• [ASSIGNED TASK]
Quote the entries below from the line with "Bedside Lung Ultrasound" through the line with "Extra: Related Bing Images (705, 1910)", both ends included, and only those lines.

• [Collected data]
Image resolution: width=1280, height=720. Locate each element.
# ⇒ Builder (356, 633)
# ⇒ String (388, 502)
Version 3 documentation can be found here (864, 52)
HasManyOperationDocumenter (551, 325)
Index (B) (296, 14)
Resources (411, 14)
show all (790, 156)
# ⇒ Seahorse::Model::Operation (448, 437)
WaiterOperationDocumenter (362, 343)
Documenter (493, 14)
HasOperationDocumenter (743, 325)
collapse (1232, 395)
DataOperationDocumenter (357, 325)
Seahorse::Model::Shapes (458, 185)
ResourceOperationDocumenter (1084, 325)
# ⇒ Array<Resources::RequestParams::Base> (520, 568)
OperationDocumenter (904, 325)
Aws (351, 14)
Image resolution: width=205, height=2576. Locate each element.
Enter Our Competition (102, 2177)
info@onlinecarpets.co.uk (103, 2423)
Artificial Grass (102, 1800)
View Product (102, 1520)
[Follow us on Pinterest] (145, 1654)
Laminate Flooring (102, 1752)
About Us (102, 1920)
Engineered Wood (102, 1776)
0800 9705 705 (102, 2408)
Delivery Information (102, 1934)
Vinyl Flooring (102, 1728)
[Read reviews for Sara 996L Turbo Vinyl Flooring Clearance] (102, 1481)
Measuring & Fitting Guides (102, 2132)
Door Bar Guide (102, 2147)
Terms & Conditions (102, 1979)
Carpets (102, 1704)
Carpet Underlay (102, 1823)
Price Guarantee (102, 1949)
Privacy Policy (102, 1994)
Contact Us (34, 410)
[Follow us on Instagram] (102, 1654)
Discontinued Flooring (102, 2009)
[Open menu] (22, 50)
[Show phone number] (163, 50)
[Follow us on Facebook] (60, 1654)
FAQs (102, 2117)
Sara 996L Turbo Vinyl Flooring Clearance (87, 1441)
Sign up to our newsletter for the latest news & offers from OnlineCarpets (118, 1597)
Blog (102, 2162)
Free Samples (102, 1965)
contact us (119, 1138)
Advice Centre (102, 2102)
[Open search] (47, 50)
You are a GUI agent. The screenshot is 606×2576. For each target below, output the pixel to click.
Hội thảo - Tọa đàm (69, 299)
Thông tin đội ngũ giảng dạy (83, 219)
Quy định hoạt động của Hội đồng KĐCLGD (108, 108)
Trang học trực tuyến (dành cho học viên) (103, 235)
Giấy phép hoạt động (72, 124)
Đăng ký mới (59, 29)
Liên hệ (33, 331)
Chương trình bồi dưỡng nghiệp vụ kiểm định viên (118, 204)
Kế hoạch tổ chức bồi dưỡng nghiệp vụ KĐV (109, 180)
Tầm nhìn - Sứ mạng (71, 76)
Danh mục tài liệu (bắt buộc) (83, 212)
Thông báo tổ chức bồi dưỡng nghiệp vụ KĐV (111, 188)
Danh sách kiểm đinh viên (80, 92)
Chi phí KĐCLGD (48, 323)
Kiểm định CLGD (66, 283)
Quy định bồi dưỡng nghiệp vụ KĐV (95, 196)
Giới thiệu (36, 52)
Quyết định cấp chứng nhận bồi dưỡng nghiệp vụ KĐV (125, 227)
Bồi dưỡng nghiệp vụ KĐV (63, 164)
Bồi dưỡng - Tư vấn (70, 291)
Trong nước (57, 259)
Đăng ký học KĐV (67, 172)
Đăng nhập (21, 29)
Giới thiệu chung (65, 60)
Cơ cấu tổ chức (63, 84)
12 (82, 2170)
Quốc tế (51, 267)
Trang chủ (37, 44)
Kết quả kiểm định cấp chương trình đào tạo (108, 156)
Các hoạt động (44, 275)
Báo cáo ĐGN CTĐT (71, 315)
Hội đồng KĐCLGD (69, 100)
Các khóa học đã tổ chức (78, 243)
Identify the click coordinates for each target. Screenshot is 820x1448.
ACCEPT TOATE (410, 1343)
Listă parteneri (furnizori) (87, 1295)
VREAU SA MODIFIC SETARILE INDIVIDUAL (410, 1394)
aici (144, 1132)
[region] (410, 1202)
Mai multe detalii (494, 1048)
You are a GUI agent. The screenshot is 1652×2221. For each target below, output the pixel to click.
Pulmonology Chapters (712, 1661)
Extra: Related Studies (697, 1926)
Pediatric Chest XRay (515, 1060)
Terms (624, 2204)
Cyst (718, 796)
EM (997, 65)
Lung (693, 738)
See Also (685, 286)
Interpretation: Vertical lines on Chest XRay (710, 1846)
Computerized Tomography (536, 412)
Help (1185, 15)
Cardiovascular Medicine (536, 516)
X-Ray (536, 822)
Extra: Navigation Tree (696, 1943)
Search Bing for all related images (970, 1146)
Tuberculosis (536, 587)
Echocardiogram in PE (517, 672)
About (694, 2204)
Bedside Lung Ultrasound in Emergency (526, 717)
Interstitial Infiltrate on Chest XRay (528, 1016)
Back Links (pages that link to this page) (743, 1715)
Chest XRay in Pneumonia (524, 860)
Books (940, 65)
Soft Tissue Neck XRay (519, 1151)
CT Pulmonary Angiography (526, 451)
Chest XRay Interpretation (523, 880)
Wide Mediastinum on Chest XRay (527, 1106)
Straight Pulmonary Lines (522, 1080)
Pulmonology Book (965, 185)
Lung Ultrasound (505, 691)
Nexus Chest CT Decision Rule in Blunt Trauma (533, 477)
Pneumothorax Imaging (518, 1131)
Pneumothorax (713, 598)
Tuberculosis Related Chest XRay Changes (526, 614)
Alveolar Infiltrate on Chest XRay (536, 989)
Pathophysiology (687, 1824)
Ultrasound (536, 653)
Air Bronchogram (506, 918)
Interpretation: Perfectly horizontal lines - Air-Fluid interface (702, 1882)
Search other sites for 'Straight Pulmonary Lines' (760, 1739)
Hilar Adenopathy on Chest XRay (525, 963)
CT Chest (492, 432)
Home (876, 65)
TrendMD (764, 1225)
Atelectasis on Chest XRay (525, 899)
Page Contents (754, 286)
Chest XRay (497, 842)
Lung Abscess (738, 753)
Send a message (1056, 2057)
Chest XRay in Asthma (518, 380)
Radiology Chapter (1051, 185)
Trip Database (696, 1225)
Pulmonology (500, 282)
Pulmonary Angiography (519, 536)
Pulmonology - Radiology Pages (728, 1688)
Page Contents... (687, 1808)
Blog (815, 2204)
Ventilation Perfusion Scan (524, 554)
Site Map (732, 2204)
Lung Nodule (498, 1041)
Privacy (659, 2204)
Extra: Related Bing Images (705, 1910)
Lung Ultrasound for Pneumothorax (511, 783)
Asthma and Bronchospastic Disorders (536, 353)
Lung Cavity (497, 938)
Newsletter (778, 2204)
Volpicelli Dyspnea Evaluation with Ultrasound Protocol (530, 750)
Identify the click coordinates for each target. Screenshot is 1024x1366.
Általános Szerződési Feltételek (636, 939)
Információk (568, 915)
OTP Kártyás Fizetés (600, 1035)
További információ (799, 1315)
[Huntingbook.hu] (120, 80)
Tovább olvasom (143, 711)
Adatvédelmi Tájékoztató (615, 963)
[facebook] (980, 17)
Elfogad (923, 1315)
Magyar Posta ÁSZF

• [OUTPUT]
Bedside Lung Ultrasound in Emergency (526, 717)
Interstitial Infiltrate on Chest XRay (528, 1016)
Back Links (pages that link to this page) (743, 1715)
Chest XRay in Pneumonia (524, 860)
Books (940, 65)
Soft Tissue Neck XRay (519, 1151)
CT Pulmonary Angiography (526, 451)
Chest XRay Interpretation (523, 880)
Wide Mediastinum on Chest XRay (527, 1106)
Straight Pulmonary Lines (522, 1080)
Pulmonology Book (965, 185)
Lung Ultrasound (505, 691)
Nexus Chest CT Decision Rule in Blunt Trauma (533, 477)
Pneumothorax Imaging (518, 1131)
Pneumothorax (713, 598)
Tuberculosis Related Chest XRay Changes (526, 614)
Alveolar Infiltrate on Chest XRay (536, 989)
Pathophysiology (687, 1824)
Ultrasound (536, 653)
Air Bronchogram (506, 918)
Interpretation: Perfectly horizontal lines - Air-Fluid interface (702, 1882)
Search other sites for 'Straight Pulmonary Lines' (760, 1739)
Hilar Adenopathy on Chest XRay (525, 963)
CT Chest (492, 432)
Home (876, 65)
TrendMD (764, 1225)
Atelectasis on Chest XRay (525, 899)
Page Contents (754, 286)
Chest XRay (497, 842)
Lung Abscess (738, 753)
Send a message (1056, 2057)
Chest XRay in Asthma (518, 380)
Radiology Chapter (1051, 185)
Trip Database (696, 1225)
Pulmonology (500, 282)
Pulmonary Angiography (519, 536)
Pulmonology - Radiology Pages (728, 1688)
Page Contents... (687, 1808)
Blog (815, 2204)
Ventilation Perfusion Scan (524, 554)
Site Map (732, 2204)
Lung Nodule (498, 1041)
Privacy (659, 2204)
Extra: Related Bing Images (705, 1910)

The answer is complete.